┌────────

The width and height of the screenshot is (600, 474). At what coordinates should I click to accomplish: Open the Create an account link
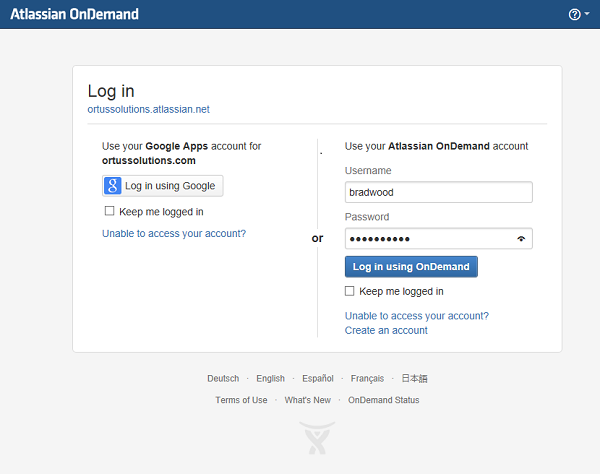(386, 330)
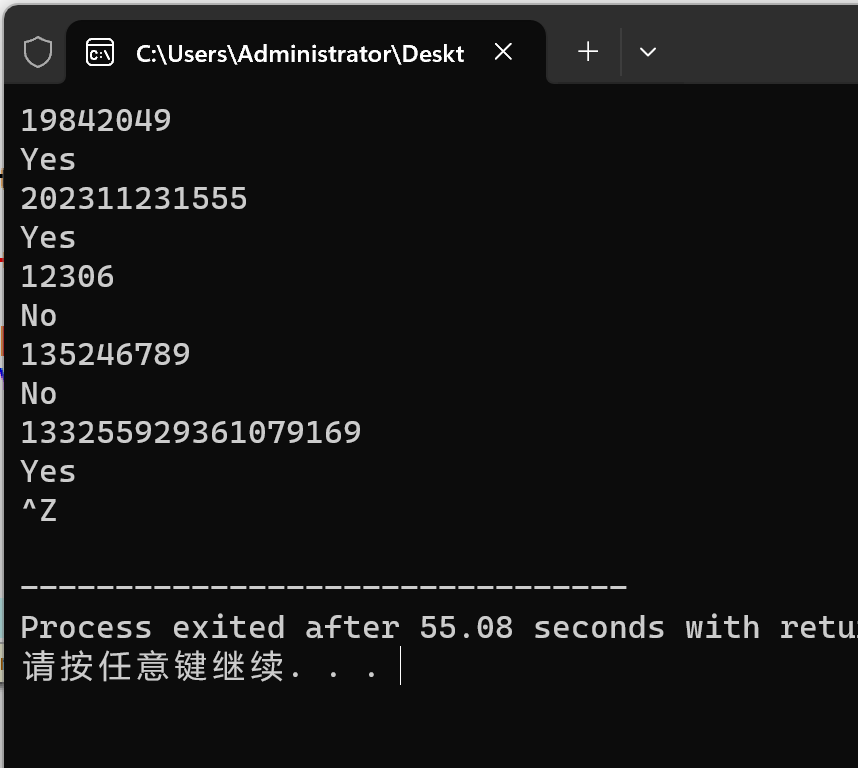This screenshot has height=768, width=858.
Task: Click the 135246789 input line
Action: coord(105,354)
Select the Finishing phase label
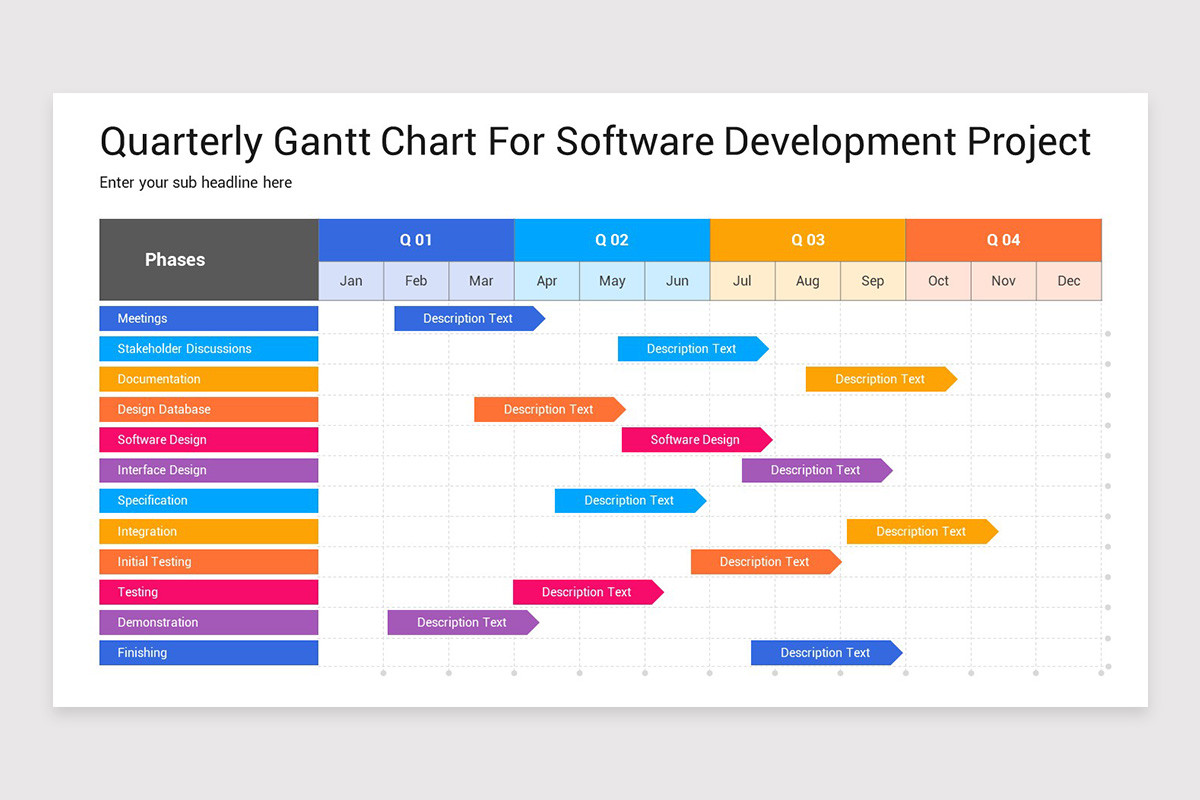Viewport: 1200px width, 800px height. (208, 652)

└────────
┌────────

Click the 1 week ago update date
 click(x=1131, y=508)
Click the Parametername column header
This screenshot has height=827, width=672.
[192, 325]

└────────
┌────────

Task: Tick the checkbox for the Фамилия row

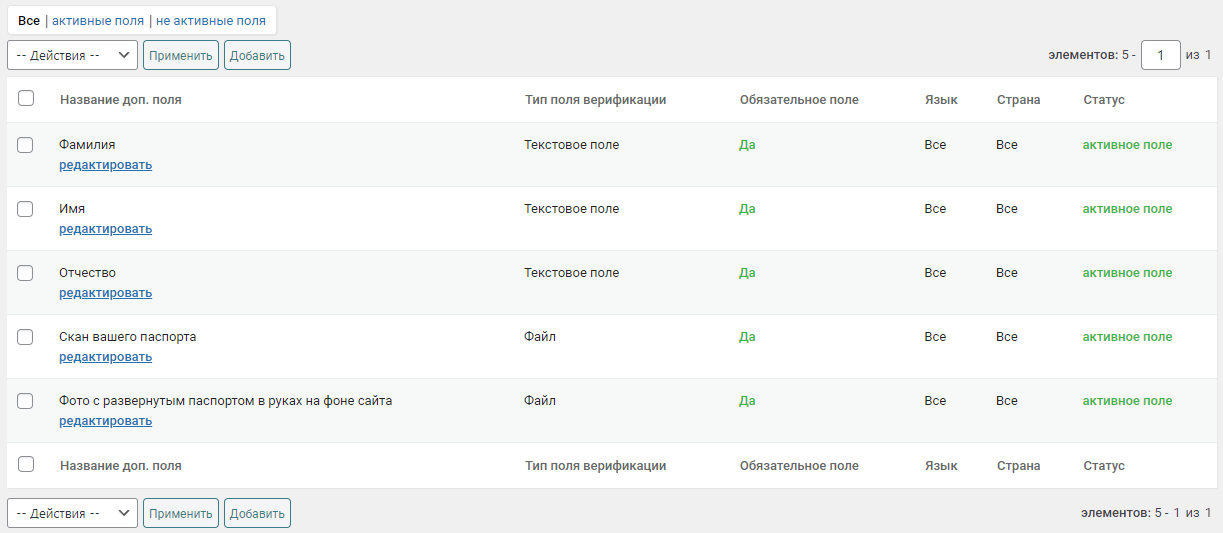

└────────

▶ WHAT TO DO
Write out the lines that begin with the line containing "The width and" and end with the line containing "Viewport: 1200px width, 800px", including both of those lines, and leave the pictures out of your answer.

▶ RIGHT ANSWER
The width and height of the screenshot is (600, 474). At what coordinates should I click to accomplish: Open the Create an account link
(386, 330)
This screenshot has height=768, width=858.
Task: Click the 135246789 input line
Action: coord(105,354)
Select the Finishing phase label
Viewport: 1200px width, 800px height. (208, 652)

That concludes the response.